As is, {4}.intersection(range(10000)) takes close to 1000 times longer than {4}.intersection(range(10)) despite both of them reaching the point where the outcome will be {4} at the same time.
Since the length check for short-circuiting only needs to be performed when input set actually contains the value, the cost should be fairly low.
I figure this would be the worst case for the change:
{3, 4}.intersection((4,) * 10000)
where it performs the length check every time, and doesn't benefit from short-circuiting. But cases like:
{4}.intersection((4,) * 10000)
or
{4}.intersection(range(10000))
would finish much faster. A similar optimization to set_intersection_multi (to stop when the intermediate result is empty) would make cases like:
{4000}.intersection([1], range(10000), range(100000, 200000))
also finish dramatically quicker in the (I'd assume not uncommon case) where the intersection of many iterables is empty, and this could be known quite early on (the cost of this check would be even lower, since it would only be performed once per iterable, not per-value).

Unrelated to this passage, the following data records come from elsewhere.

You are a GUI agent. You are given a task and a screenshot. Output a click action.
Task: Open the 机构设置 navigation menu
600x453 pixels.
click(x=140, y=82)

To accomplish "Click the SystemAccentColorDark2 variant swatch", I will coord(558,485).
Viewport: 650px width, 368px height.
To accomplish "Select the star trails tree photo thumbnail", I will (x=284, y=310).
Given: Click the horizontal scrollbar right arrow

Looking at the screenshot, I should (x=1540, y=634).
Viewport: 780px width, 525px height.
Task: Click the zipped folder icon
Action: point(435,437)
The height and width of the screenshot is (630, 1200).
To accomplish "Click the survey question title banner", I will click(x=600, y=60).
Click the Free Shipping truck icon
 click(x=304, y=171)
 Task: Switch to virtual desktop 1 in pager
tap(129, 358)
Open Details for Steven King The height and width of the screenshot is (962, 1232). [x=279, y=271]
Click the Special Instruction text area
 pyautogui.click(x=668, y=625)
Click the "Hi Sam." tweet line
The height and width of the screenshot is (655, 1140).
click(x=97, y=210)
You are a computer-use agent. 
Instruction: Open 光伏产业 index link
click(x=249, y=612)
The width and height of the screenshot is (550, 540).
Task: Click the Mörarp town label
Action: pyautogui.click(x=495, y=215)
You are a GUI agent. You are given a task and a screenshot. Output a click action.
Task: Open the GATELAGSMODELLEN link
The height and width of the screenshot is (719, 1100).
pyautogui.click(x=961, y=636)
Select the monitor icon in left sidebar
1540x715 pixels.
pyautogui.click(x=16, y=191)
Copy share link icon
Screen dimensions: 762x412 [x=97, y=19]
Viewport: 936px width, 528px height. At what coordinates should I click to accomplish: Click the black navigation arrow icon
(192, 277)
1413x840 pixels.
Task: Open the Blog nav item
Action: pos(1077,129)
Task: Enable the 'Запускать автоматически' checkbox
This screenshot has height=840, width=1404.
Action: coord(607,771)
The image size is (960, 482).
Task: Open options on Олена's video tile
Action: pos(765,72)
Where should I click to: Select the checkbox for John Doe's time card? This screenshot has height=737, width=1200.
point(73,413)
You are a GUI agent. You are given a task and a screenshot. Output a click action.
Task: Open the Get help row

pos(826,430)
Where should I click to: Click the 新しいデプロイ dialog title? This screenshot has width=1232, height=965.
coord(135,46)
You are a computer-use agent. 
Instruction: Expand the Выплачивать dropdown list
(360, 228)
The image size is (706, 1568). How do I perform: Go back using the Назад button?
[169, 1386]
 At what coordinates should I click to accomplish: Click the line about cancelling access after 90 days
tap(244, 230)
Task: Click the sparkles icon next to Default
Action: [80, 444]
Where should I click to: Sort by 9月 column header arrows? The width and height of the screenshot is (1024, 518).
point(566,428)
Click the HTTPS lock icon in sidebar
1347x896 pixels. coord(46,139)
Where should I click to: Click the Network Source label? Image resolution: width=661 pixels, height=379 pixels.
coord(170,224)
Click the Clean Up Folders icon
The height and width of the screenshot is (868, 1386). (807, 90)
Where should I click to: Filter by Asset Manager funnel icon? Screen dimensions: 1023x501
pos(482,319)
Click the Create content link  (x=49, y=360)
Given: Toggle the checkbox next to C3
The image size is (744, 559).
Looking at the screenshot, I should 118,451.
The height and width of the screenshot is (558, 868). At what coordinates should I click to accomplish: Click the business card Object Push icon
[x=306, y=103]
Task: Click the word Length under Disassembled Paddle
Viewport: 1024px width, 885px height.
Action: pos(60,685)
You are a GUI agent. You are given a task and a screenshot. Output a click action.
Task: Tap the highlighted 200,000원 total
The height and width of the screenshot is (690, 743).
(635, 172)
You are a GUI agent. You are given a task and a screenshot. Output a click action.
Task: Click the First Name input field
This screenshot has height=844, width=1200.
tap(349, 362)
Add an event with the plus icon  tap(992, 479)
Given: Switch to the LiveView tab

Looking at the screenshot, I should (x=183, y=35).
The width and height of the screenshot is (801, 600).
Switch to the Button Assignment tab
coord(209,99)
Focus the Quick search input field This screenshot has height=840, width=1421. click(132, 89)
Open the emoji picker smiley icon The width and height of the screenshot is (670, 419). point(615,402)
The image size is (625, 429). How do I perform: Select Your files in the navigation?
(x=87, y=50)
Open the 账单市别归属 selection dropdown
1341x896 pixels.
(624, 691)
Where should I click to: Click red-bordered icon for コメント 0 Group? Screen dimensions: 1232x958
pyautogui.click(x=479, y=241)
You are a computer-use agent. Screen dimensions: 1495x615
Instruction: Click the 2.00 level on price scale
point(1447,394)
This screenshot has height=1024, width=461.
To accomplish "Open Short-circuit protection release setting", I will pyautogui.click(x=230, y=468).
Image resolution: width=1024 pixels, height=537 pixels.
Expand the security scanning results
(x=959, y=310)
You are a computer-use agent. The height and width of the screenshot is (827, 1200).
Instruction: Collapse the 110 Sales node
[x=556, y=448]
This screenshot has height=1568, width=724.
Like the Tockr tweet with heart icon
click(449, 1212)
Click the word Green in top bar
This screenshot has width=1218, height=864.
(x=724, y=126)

Only behavioral change this would cause is that errors resulting from processing items in an iterable that is no longer run to exhaustion due to short-circuiting wouldn't happen ({4}.intersection([4, []]) currently dies, but would succeed with short-circuiting; same foes for {4}.intersection([5], [[]]) if set_intersection_multi is optimized), and input iterators might be left only partially consumed. If that's acceptable, the required code changes are trivial.